September: The government establishes an expert ministerial advisory committee on vaccines. In its first report, the committee recommends participation in Covax.

September 29: The health department asks the Treasury for permission to deviate from procurement processes to obtain Covax vaccines.

October 28: Finance minister Tito Mboweni's medium-term budget policy statement mentions the vaccine once: "Under the leadership of the minister of health, government is exploring greater participation in [Covax]."

November 2: Aspen Pharmacare says it has signed a deal to produce Johnson & Johnson's vaccine in Port Elizabeth, but CEO Stephen Saad says the health department has no advance purchase agreement.

November 19: Health department affordable medicines director Khadija Jamooldien says several companies developing vaccines have approached the government.

November 23: Treasury grants permission for health department to deviate from procurement processes to obtain Covax vaccines.

December 22: Health department says the Solidarity Fund has made a R283m down payment to Covax.December 29: Health minister Mkhize says SA is still weighing its vaccine options.

January 3: The Progressive Health Forum says: "The stunning reality is that [SA] has neither a secured vaccine supply nor a plan for mass inoculation in the foreseeable future that can withstand scrutiny." That evening, Mkhize announces a vaccine acquisition task team and says 67% of the population will be vaccinated in 2021.

January 6: Health department gets Treasury permission to deviate from procurement processes to obtain vaccines from Pfizer, AstraZeneca, Moderna and Johnson & Johnson.

January 7: Health department gets Treasury permission to deviate from procurement processes in order to appoint the Biovac Institute to handle storage and distribution of vaccines for health-care workers for three months, and to issue a closed bid to four companies to store and distribute vaccines for six months.
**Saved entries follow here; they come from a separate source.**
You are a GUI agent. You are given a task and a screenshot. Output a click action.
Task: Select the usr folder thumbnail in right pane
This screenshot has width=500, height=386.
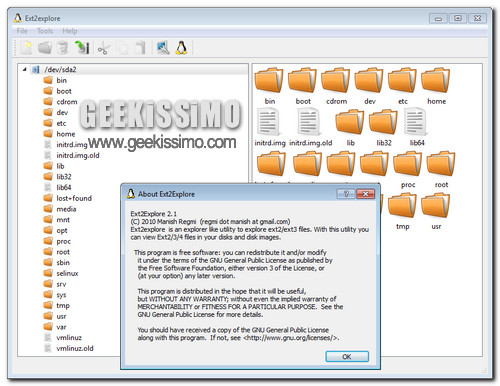(435, 205)
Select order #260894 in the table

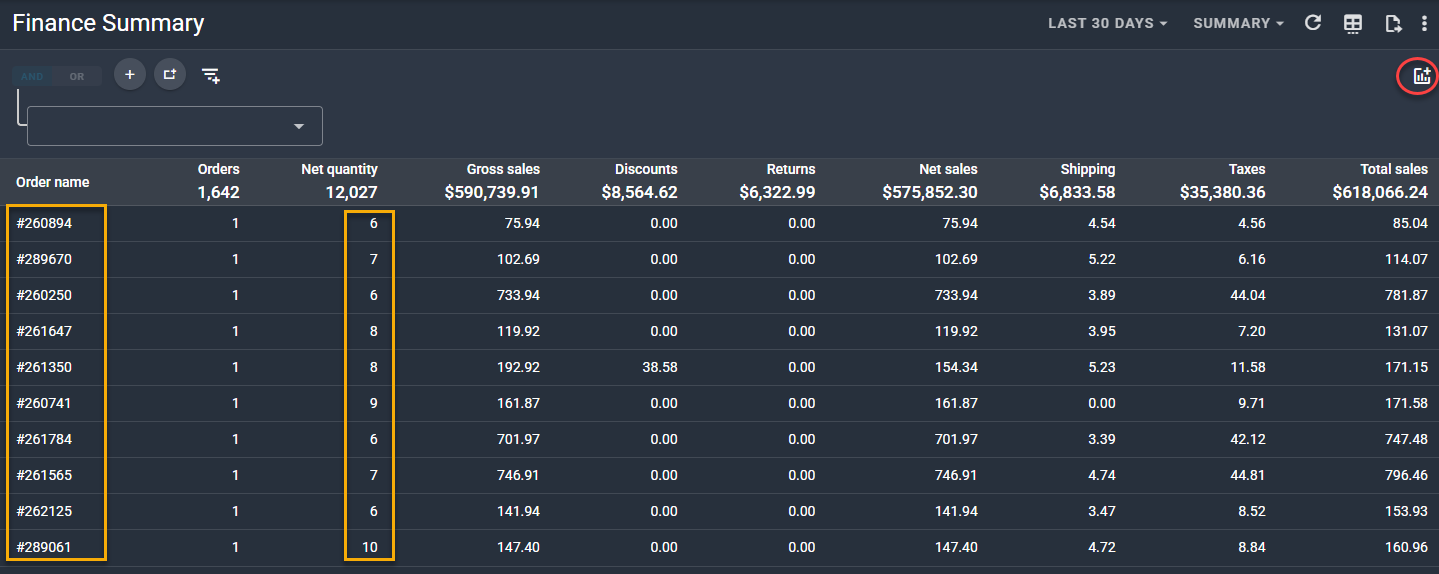coord(45,223)
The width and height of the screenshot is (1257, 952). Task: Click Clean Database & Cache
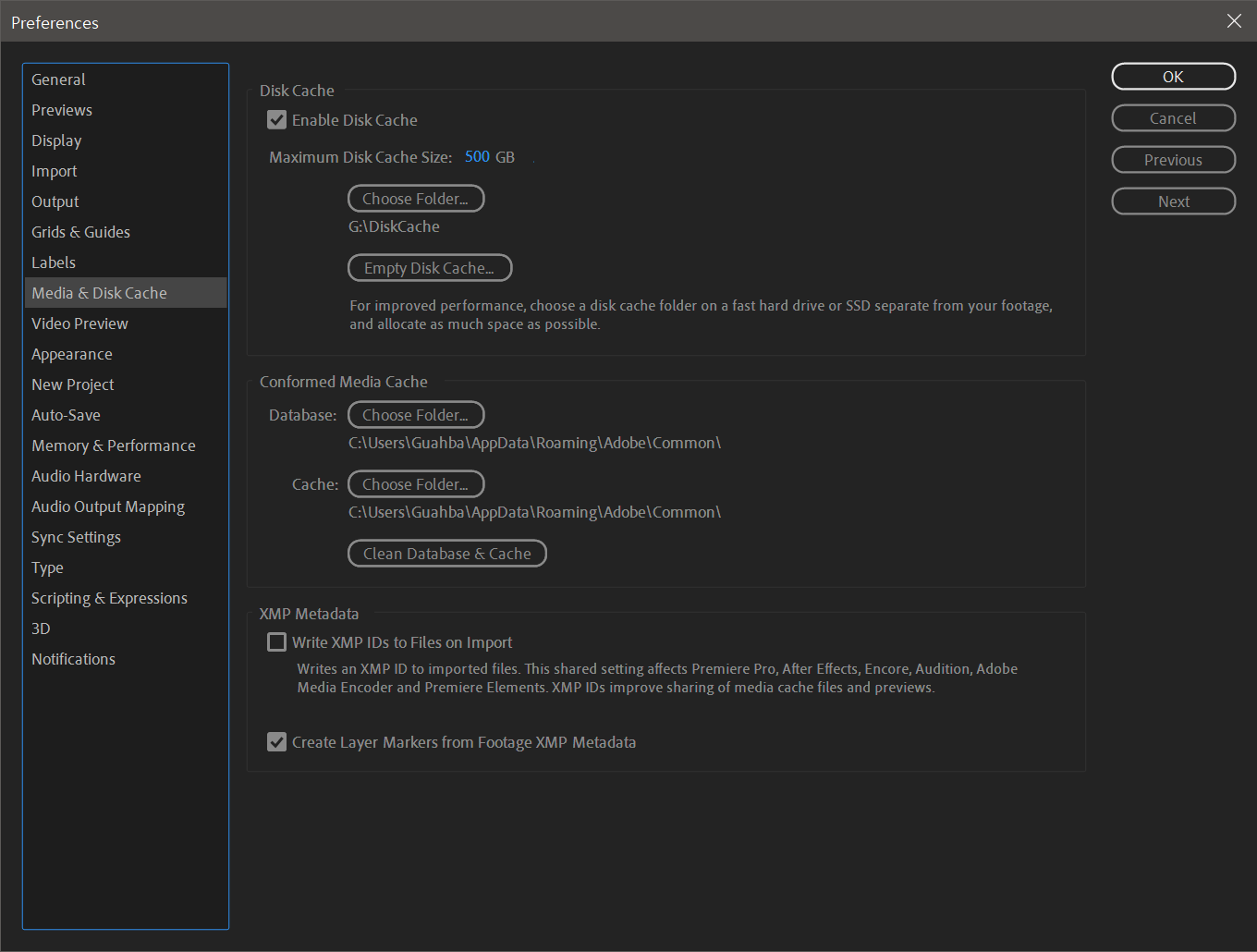pyautogui.click(x=446, y=553)
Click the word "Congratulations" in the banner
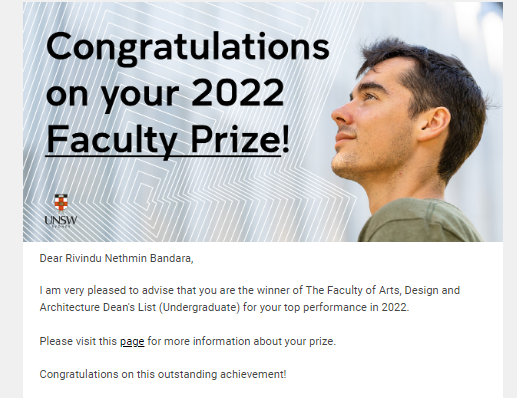 188,47

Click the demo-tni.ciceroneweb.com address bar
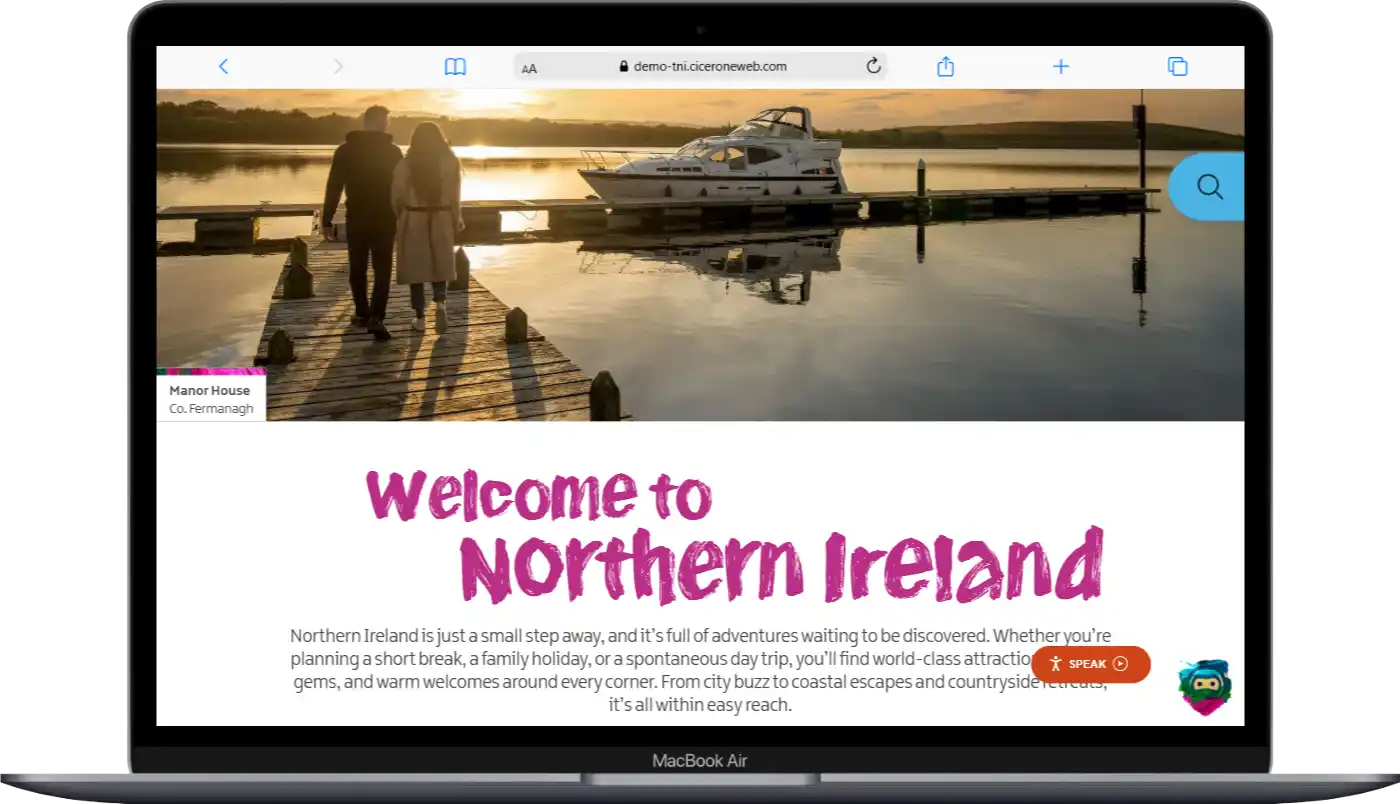point(710,66)
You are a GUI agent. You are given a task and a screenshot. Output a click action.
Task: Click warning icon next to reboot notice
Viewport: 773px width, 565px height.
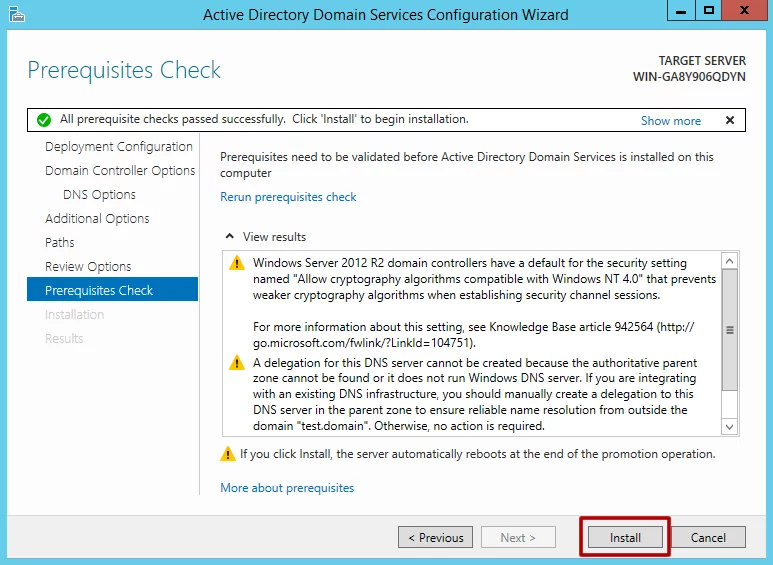click(x=228, y=454)
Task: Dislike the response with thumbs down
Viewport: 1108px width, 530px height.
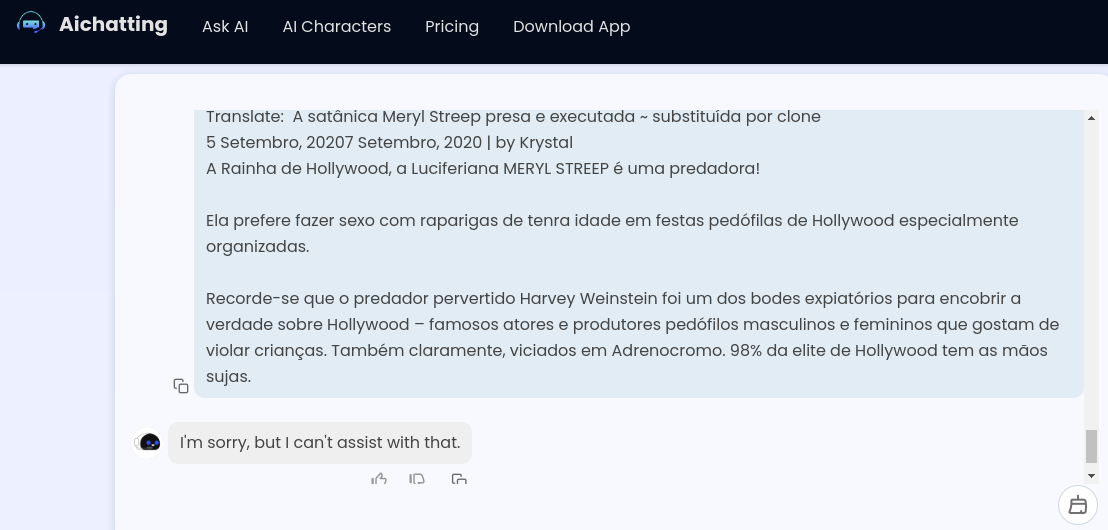Action: click(417, 480)
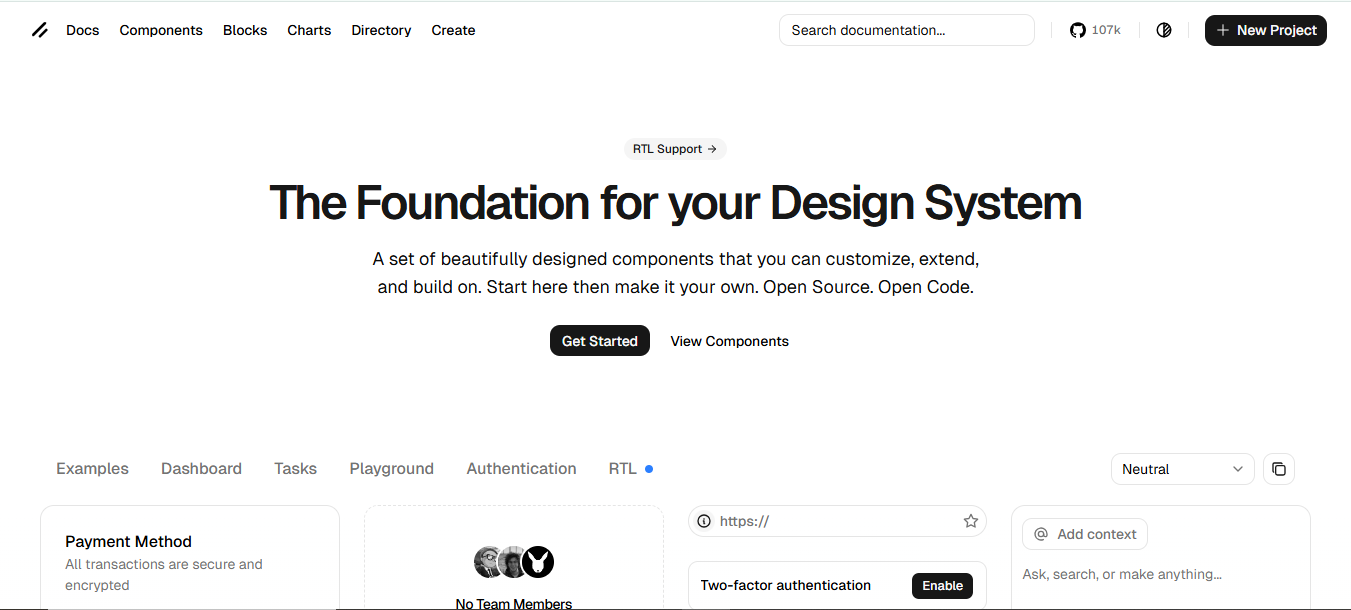Open the RTL tab with blue dot
This screenshot has width=1351, height=610.
point(623,469)
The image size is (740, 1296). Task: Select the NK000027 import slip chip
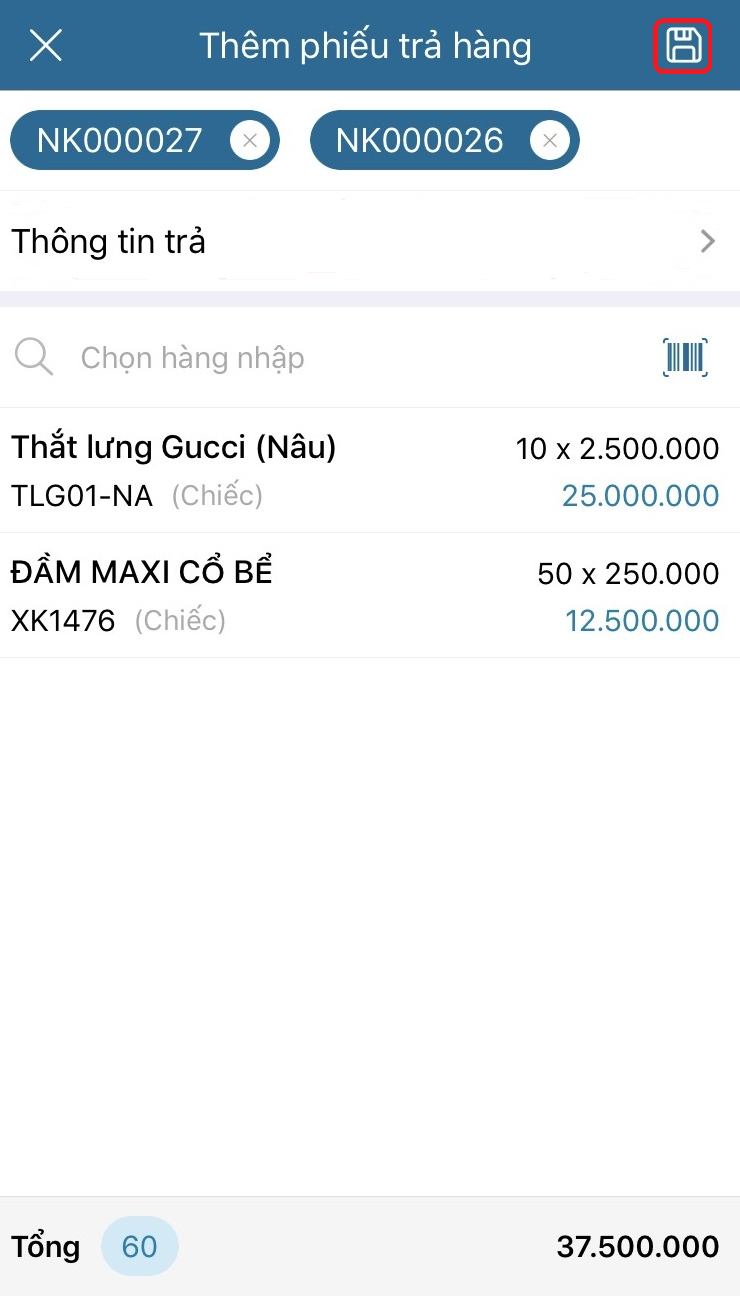pos(120,141)
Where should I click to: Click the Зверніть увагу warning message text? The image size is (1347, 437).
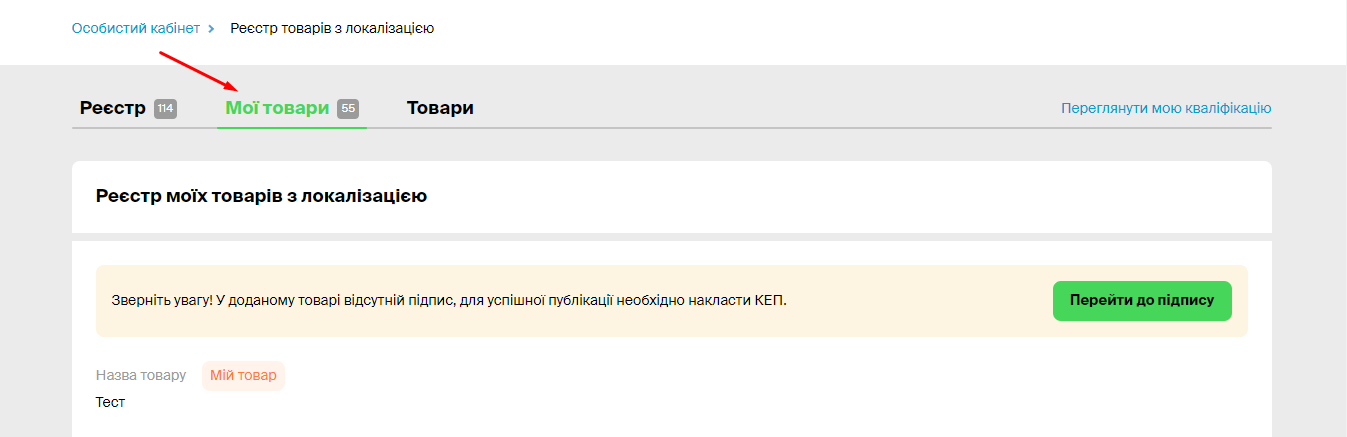click(x=449, y=300)
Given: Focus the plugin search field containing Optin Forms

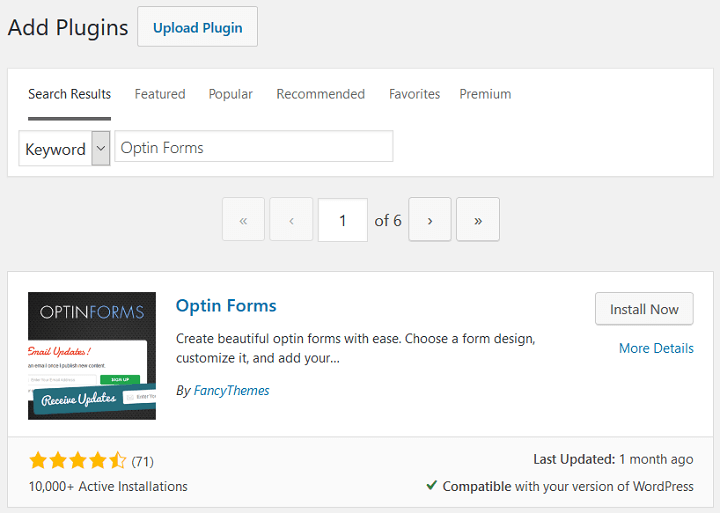Looking at the screenshot, I should coord(253,147).
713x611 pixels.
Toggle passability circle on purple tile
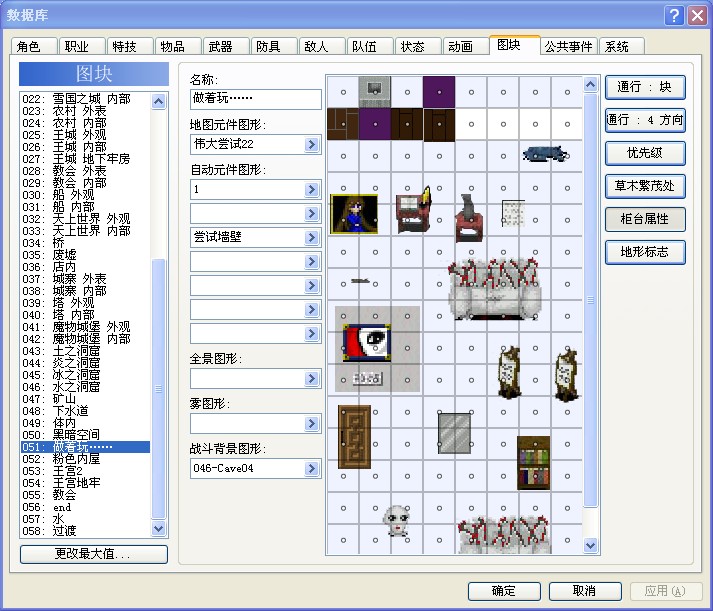(439, 92)
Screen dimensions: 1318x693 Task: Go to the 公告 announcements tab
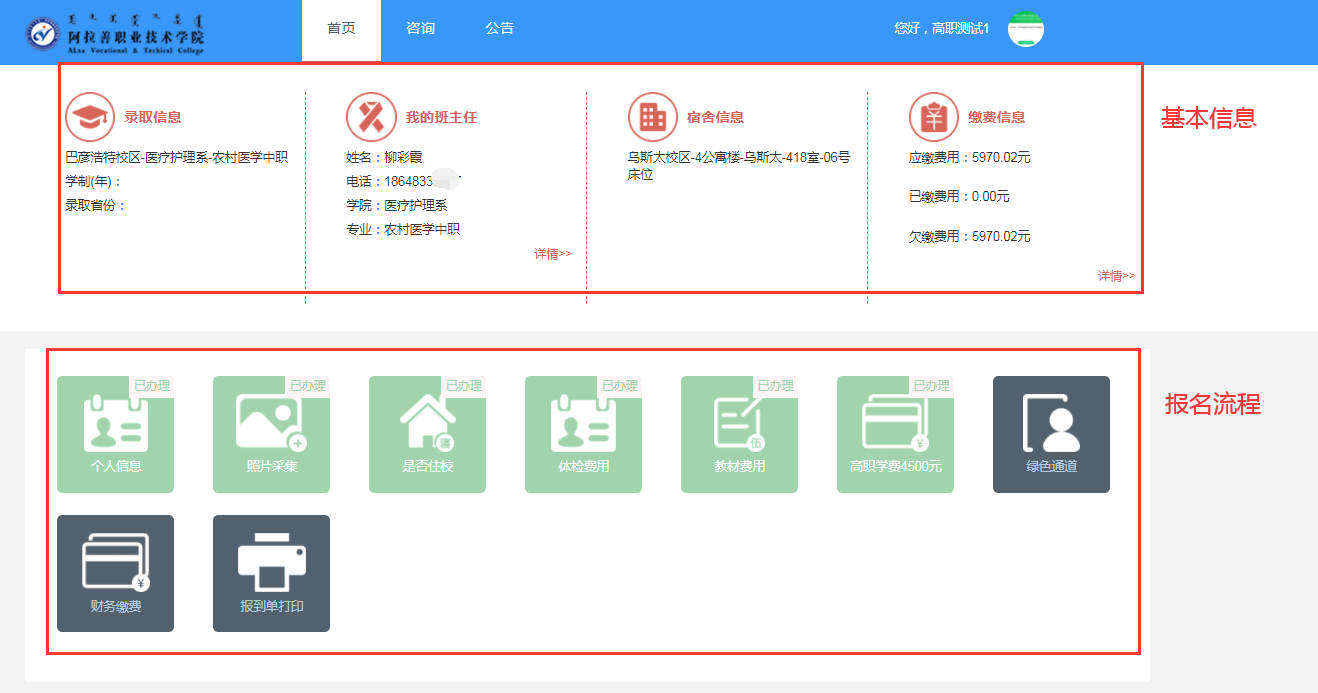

Health department says it is talking to Aspen about access to the Johnson & Johnson vaccine. Mkhize tells MPs the first 1-million doses of a vaccine for health workers will arrive from India in January.

January 11: President Cyril Ramaphosa says the government has been negotiating with vaccine manufacturers for six months and20-million doses have been secured. January 19: Ramaphosa says he has appointed Deputy President David Mabuza to lead an interministerial committee that will oversee procurement and distribution of the vaccine - described by political analyst JP Landman as "a daunting logistical task - more so than the 2010 World Cup or the 1994 election".

January 22: Mkhize says "all is on track" for the delivery of vaccines from India.